Bewertung und Kategorisierung von Social-Media-Plattformen anhand ihrer Suchtrisiken

veröffentlicht am 13.04.2026

Das Forschungsprojekt ADDICT der IHS Junior Research Group „Digitalisierung und soziale Transformation“ ist der Frage nachgegangen, wie man Addictive Design Elemente auf Social Media Plattformen systematisch identifizieren und im Hinblick auf Suchtrisiken kategorisieren und bewerten kann.

„Nur noch ein Video“ – und plötzlich ist eine Stunde vergangen. Viele kennen dieses Gefühl. Man scrollt durch TikTok oder Instagram und verliert dabei jedes Zeitgefühl. Dieses Verhalten ist kein Zufall, sondern häufig das Ergebnis bewusster Designentscheidungen. Funktionen wie endloses Scrollen, automatische Wiedergabe von Inhalten (bspw. Videos) oder Push-Benachrichtigungen erzeugen eine Art Dauerreiz, der es schwer macht, aufzuhören.

Das Interesse der Plattform-Betreiber ist ein rein wirschaftliches: je länger Nutzer:innen online bleiben, desto mehr Daten können gesammelt und desto gezielter kann Werbung platziert werden.

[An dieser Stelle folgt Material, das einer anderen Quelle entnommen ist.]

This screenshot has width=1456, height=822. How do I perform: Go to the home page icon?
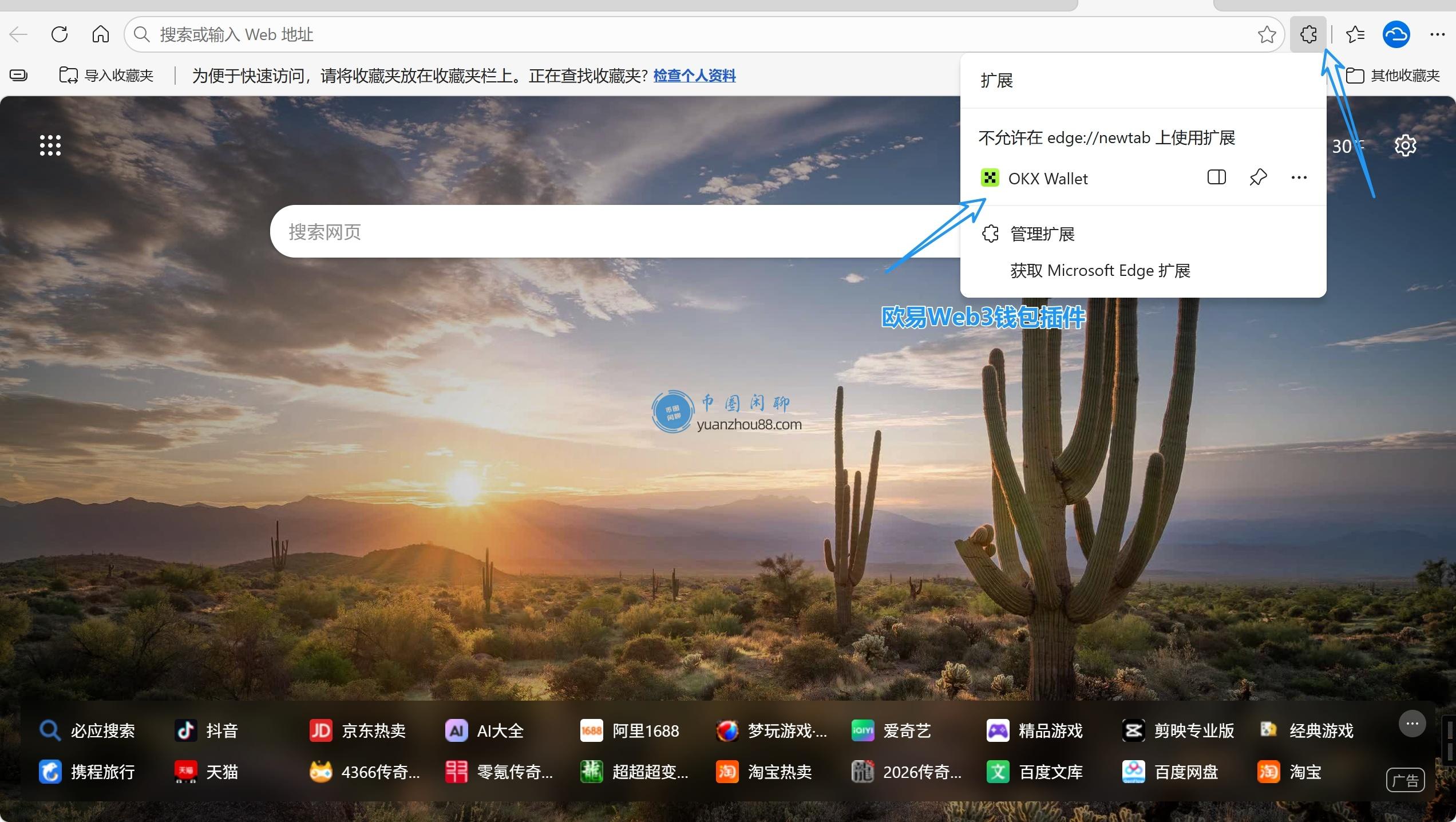tap(101, 34)
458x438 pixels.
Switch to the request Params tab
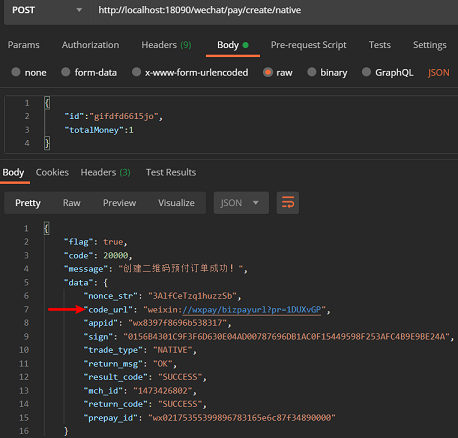click(24, 45)
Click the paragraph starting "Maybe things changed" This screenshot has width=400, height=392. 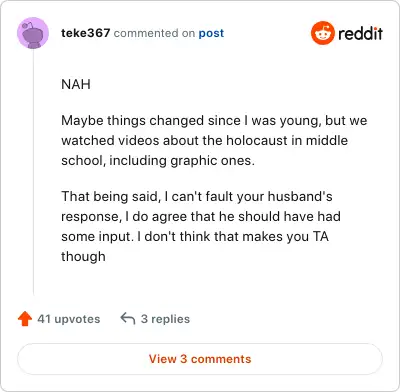pyautogui.click(x=214, y=140)
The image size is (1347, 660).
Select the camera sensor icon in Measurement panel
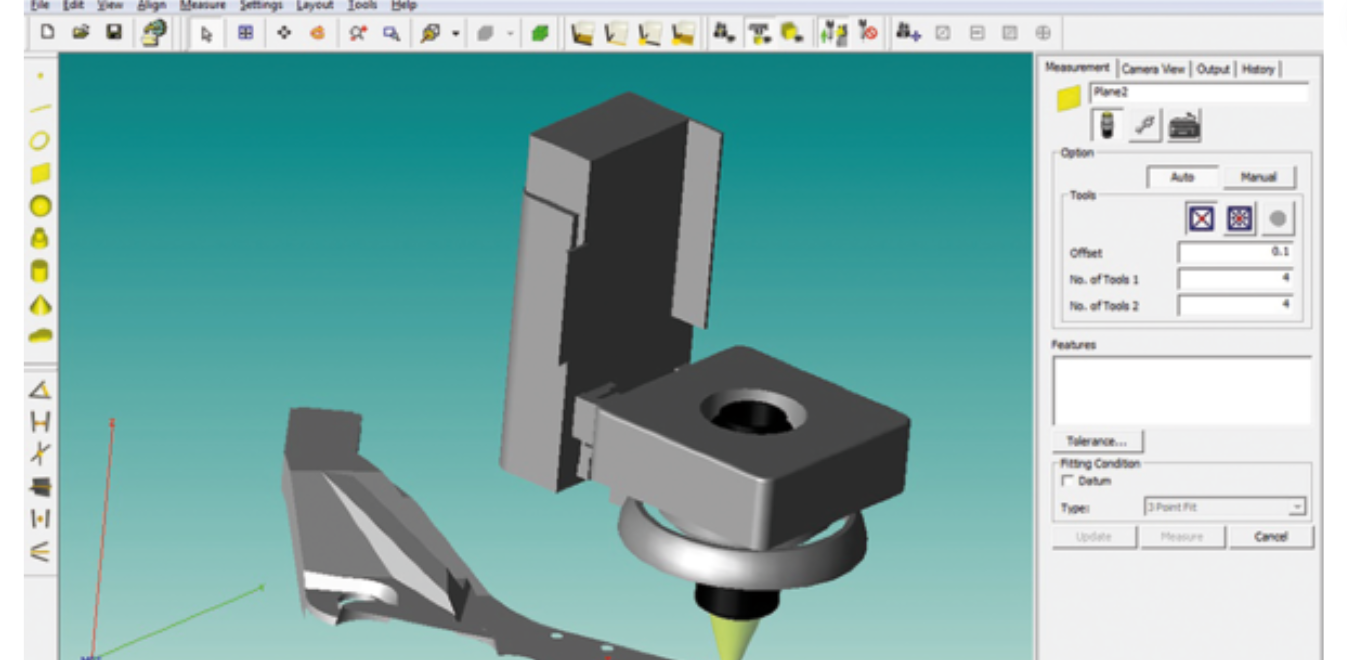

Dennoch gehen die Auswirkungen dieser intensiven Nutzung über den reinen Zeitverlust hinaus. Langfristig können sich diese Effekte spürbar auf Gesundheit, Produktivität und Lebensqualität auswirken. Vor allem bei Jugendlichen zeigen sich Zusammenhänge mit Konzentrationsproblemen, gestörtem Schlaf und erhöhtem Stresslevel. 

Forschungsprojekt ADDICT

Das Forschungsprojekt ADDICT der IHS Junior Research Group „Digitalisierung und soziale Transformation“ unter der Leitung von Laura Wiesböck untersucht, wie sich Social-Media-Plattformen hinsichtlich ihres Suchtpotenzials bewerten lassen. Ziel ist die Analyse suchtfördernder Designpraktiken auf bei Jugendlichen besonders populären Plattformen sowie die Entwicklung einer Taxonomie, die Behörden als evidenzbasierte Grundlage für regulatorische Maßnahmen dienen kann.

Alarmierende Ergebnisse

Im Rahmen dieses Forschungsprojekts wurde erstmals mit einem wissenschaftlich fundierten Ampelsystem das Suchtpotenzial von Social Media-Apps untersucht. Die durchgeführten Fallstudien zu den Social-Media-Plattformen TikTok und Instagram zeigen, dass die meisten Funktionen beider Plattformen als hochriskant zu beurteilen sind, was deren Fokus auf eine dauerhafte und zwanghafte Nutzer:innenbindung verdeutlicht.  Bei insgesamt 55 Kriterien zu Designelementen ergab die Analyse von TikTok 44 Elemente mit hohem Risiko. Bei Instagram wurden 40 hochriskante Elemente identifiziert.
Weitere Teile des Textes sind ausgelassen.